Terkait dengan tragedi pertama, sistem peradilan pidana harus mampu memformulasikan suatu strategi hukum jalan keluar guna segera memulihkan korban ke keadaan semula. Termasuk memberikan kompensasi. Upaya hukum yang ada tidak memihak korban. Di samping prosesnya memakan waktu, upaya hukum ini meletakkan beban penganuliran putusan peradilan yang salah itu kepada korban. Bukan pada pihak yang telah melakukan kesalahan itu sendiri: penyidik, penuntut umum, atau majelis hakim.

Sehubungan dengan petaka kedua, aparat penegak sistem peradilan pidana harus berani menangkap pesan bahwa adanya korban sejenis yang belum terungkap sangat mungkin. Bahkan, para korban disebut di atas mungkin saja fenomena puncak gunung es.

Sistem peradilan pidana jangan membiarkan para korban dimaksud menunggu berputus asa akan datangnya kebenaran yang entah kapan. Untuk itu, suatu aksi hukum semacam penyidikan ulang atas para tersangka atau terpidana yang ketika disidik diduga menabrak KUHAP misalnya, mendesak dikerjakan. Seperti absennya penasehat hukum tersangka; intimidasi; penyiksaan -pola umum yang diduga menimpa Devid-Kemat-Sugik, Sengkon-Karta, Risman-Rostin- saat dimintai keterangan oleh penyidik. Kepolisian berani meminta maaf atas kesalahan penyidikan yang dilakukan aparatnya. Keberanian ini harusnya diimplementasikan dalam aksi hukum nyata seperti disebut di atas.

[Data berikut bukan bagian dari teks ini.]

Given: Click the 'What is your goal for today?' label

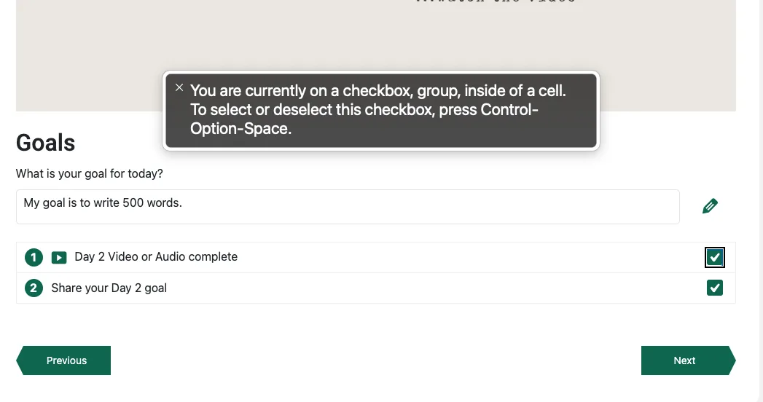Looking at the screenshot, I should pos(90,174).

Langkah merumuskan strategi hukum untuk lekas memulihkan status korban dan menemukan dugaan korban vonis salah, harus diletakkan dalam paradigma baru: sistem peradilan pidana termasuk KUHAP tidak selalu bisa memastikan setiap output-nya pasti benar. Rencana revisi KUHAP juga harus berawal dari pola pikir ini.